Fire Alert

Cellphone issues challenge firefighters, residents

Limited service can cause communication gaps

Communication key during Waterman Complex Fire

PRINEVILLE, Ore. - The Waterman Complex fire was at 35 percent containment among the three blazes, fire officials said  late Thursday. The fire has burned over 6,000 acres and there are nearly 700 people battling it.

But heat, wind, and flames aren't the only things causing headaches at the Waterman Complex Fire.  Communication troubles could make matters worse.

At the fire line east of Prineville, there is little to no cell phone service to be found.  That can cause big issues for the trio of fires near Mitchell, where there are a wide and growing number of parts, teams and fire fronts to tackle. 

"It has been a struggle with cellphones -- there hasn't been very good cellphone service out here," Dave Wells with the Oregon Department of Forestry in Tillamook said Thursday.

It's not much of an issue between fire teams, as communication is rarely reliant on cell service.

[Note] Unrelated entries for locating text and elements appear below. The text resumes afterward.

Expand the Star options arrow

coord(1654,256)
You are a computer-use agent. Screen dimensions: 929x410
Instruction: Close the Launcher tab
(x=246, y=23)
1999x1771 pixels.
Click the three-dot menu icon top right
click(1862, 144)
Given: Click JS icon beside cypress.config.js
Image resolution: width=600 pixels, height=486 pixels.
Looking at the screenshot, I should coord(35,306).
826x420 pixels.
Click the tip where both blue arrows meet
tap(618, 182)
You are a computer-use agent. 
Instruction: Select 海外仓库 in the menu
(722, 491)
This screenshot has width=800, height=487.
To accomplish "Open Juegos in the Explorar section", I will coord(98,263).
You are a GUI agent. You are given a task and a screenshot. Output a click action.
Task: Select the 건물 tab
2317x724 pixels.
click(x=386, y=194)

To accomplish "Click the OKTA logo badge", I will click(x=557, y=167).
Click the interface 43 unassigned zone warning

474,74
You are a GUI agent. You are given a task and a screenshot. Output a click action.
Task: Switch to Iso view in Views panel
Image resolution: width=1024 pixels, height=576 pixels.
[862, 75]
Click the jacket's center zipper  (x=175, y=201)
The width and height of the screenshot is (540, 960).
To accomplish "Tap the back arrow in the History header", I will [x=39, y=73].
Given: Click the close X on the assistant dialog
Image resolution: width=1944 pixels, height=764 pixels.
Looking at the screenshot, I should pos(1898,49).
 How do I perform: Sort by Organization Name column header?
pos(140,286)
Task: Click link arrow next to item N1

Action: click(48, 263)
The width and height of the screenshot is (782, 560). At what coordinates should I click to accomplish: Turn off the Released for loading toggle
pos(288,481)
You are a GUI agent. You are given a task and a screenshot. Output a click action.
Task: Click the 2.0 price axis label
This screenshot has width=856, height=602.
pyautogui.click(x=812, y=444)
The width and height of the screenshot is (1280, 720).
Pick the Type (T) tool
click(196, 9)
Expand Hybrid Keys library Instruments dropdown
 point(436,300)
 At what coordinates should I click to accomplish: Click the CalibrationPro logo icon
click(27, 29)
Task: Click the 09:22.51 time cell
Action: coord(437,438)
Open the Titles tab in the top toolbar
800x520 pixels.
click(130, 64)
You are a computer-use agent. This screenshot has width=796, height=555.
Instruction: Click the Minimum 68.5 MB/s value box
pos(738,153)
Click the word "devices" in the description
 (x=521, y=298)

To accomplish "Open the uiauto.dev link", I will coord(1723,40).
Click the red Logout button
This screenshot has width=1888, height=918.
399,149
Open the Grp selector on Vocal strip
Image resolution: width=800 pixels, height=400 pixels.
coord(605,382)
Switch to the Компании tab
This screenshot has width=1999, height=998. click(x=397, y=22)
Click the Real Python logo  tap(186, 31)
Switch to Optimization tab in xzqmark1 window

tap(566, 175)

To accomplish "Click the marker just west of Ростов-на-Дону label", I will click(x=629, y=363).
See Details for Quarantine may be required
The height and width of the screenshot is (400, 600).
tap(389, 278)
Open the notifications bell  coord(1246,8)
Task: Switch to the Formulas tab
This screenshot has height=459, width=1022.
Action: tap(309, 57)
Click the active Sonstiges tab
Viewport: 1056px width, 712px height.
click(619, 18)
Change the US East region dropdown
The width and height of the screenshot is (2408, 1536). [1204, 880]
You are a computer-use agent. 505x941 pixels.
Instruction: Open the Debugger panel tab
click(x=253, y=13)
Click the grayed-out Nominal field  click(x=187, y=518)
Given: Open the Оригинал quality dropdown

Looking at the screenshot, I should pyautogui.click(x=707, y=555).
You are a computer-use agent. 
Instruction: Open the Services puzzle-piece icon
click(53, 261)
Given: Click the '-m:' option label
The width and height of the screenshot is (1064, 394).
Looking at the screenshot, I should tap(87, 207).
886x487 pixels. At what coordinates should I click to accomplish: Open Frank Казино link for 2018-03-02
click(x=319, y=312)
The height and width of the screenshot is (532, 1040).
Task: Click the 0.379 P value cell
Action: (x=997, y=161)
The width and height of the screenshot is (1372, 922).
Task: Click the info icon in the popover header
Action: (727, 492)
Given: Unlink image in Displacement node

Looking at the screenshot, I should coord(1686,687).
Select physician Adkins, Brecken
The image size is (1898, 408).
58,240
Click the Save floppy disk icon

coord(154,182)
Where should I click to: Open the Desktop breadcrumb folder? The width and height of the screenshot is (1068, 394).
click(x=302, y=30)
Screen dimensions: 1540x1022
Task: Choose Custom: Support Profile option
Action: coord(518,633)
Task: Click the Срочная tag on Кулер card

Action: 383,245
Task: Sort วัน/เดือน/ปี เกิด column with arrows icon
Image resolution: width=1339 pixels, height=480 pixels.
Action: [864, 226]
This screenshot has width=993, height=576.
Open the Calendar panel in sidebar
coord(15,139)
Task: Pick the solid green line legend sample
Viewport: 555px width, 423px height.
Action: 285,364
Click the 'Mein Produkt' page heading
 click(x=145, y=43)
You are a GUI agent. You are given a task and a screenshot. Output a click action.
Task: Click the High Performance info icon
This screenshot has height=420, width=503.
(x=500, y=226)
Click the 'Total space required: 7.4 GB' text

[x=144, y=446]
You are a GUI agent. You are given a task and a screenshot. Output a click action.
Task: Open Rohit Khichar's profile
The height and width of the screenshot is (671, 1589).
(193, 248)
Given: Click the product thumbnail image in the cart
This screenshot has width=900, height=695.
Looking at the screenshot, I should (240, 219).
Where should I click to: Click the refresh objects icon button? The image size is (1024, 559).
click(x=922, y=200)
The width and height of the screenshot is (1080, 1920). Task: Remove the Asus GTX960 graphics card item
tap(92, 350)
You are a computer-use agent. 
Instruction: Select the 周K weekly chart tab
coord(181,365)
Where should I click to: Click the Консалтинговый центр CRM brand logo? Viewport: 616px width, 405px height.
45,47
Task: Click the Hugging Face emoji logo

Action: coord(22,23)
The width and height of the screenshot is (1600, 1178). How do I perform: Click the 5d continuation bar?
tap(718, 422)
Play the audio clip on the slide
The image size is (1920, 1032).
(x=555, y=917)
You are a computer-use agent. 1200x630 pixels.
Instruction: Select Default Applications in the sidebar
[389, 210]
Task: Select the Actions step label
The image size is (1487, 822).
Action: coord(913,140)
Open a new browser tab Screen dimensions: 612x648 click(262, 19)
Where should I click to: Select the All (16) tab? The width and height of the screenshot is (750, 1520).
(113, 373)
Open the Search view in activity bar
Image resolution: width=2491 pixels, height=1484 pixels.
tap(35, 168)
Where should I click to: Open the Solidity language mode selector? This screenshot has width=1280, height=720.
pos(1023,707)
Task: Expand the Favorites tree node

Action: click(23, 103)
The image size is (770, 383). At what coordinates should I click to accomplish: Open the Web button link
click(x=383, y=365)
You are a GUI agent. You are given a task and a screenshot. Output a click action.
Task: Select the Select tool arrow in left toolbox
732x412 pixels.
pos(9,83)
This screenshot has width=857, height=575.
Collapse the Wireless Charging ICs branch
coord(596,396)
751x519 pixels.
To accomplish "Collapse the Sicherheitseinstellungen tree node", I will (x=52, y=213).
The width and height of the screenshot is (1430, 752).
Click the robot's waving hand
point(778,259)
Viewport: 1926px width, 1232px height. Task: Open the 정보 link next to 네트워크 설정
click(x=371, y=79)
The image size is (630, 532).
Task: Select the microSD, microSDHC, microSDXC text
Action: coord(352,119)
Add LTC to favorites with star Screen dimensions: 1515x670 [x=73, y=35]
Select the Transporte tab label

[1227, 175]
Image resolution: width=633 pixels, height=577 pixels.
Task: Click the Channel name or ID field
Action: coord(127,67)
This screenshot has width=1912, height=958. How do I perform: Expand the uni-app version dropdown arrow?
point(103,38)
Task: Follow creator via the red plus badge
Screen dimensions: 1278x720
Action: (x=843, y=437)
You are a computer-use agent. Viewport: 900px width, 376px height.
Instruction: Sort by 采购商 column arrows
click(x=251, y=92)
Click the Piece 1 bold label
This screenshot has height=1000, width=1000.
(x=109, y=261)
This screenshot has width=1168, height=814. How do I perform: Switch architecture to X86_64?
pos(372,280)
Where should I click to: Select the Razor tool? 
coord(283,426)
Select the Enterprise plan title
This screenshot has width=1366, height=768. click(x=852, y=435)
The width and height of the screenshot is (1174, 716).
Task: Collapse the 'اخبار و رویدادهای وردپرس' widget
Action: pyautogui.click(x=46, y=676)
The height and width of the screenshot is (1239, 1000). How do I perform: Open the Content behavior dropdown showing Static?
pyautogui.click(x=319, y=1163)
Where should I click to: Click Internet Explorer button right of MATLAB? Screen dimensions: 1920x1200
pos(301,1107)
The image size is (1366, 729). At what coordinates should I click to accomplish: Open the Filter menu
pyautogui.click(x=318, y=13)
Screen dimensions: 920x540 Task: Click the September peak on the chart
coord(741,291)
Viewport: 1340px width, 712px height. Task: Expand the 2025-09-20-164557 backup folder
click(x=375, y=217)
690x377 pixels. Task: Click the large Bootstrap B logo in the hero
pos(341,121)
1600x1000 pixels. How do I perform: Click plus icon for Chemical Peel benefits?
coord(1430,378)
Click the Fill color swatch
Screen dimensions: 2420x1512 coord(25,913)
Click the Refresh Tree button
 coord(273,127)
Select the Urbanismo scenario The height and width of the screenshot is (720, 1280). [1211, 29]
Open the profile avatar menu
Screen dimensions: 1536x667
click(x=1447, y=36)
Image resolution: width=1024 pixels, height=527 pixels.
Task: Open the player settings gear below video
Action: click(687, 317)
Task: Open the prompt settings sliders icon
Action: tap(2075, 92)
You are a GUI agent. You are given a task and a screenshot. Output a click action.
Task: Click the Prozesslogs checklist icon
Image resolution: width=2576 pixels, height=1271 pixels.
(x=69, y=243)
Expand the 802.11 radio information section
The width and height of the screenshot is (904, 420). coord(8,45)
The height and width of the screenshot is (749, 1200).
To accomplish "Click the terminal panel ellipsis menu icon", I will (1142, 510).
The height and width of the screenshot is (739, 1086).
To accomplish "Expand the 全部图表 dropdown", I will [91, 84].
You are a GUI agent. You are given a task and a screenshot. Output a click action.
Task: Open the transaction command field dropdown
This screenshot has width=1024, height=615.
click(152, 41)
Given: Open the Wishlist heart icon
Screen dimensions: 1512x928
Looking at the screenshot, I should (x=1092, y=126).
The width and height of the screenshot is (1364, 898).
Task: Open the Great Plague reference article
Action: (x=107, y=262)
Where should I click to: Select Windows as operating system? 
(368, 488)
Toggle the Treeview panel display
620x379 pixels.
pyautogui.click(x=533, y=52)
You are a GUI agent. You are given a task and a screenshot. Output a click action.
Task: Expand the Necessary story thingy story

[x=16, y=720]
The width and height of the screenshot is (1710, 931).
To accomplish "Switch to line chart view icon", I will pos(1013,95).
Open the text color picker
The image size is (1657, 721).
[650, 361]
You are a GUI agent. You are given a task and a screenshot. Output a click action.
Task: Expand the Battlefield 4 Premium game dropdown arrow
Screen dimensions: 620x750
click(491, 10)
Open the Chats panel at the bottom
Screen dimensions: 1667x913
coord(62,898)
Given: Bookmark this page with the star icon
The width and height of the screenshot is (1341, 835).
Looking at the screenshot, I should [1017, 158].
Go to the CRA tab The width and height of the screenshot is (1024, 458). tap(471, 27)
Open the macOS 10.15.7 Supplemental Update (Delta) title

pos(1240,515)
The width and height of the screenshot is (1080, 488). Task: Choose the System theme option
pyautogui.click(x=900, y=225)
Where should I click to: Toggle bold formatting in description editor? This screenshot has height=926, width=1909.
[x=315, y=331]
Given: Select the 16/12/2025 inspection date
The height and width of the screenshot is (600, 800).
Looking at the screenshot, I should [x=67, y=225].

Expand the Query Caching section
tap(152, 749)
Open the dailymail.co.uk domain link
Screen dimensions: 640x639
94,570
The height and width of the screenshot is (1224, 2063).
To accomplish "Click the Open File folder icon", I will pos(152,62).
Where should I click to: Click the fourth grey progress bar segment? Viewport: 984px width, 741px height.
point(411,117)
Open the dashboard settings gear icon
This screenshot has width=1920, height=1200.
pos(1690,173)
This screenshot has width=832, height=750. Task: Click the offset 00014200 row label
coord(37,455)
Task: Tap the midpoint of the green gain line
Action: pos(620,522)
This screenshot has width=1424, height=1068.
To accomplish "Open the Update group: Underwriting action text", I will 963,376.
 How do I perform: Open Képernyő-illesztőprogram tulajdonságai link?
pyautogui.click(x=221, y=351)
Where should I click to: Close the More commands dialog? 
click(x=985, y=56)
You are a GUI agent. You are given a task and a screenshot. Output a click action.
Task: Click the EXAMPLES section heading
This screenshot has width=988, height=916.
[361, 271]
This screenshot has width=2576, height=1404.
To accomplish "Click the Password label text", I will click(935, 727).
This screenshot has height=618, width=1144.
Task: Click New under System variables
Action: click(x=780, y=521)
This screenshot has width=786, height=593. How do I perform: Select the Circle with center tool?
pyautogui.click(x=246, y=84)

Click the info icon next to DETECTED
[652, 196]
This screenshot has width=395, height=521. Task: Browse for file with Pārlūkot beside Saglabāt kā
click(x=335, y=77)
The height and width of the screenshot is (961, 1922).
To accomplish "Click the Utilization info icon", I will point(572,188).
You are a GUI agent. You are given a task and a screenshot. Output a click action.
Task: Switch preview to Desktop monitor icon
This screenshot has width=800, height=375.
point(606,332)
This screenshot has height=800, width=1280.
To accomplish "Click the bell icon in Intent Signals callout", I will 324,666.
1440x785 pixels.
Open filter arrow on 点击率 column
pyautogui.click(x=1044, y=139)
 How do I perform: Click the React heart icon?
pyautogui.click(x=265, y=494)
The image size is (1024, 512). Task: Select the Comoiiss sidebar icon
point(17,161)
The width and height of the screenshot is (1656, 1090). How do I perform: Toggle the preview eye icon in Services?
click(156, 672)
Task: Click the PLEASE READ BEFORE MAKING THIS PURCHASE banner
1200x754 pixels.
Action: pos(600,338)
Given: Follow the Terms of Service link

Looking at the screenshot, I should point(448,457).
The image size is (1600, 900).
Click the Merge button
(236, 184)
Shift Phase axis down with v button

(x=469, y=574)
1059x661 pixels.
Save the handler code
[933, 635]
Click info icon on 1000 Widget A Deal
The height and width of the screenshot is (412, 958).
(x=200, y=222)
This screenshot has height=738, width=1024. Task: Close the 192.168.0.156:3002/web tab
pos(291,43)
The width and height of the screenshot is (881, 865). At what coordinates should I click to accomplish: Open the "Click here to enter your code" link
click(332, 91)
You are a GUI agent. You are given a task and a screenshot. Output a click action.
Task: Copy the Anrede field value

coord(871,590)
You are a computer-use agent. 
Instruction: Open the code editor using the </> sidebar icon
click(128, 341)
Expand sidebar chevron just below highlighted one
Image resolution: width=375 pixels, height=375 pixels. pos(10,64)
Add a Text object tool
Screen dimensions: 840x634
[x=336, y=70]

"We have our radios, and we're in contact with each other," said Public Information Officer Elizabeth Shepard. "We also have helicopters that provide really good air service, if we need to talk to anybody."

But for residents looking to land information, the lack of cell service can make things difficult.  Fortunately, information is finding a way to get spread -- the old fashioned way. 

At the roadblock off of Highway 26, information officers are informing residents.  And with major roadblocks on Hwy. 26E between Prineville and Mitchell, that means giving directions around the highway closure.

"This is an important part, and we will be here all weekend," Shepard said. "We can inform people of any changes, give directions, and be supportive of the community."

A Type 2 incident team is in charge of the Waterman Complex Fire, meaning the info exchange between the incident team and fire agencies is equally important. Ochoco National Forest Public Affairs Officer Patrick Lair says that while communication is solid, they aren't taking any chances.

"We've brought in a mobile cell tower all the way from Boise," Lair said. "That's going to be up and running this evening, so we'll have a lot better communications here shortly."

And with better communication, there's a better chance that all three of the fires will be taken care of in a timely and efficient manner.

"Passing on intelligence, moving assets, making decisions -- it all depends on really good communications," said Lair.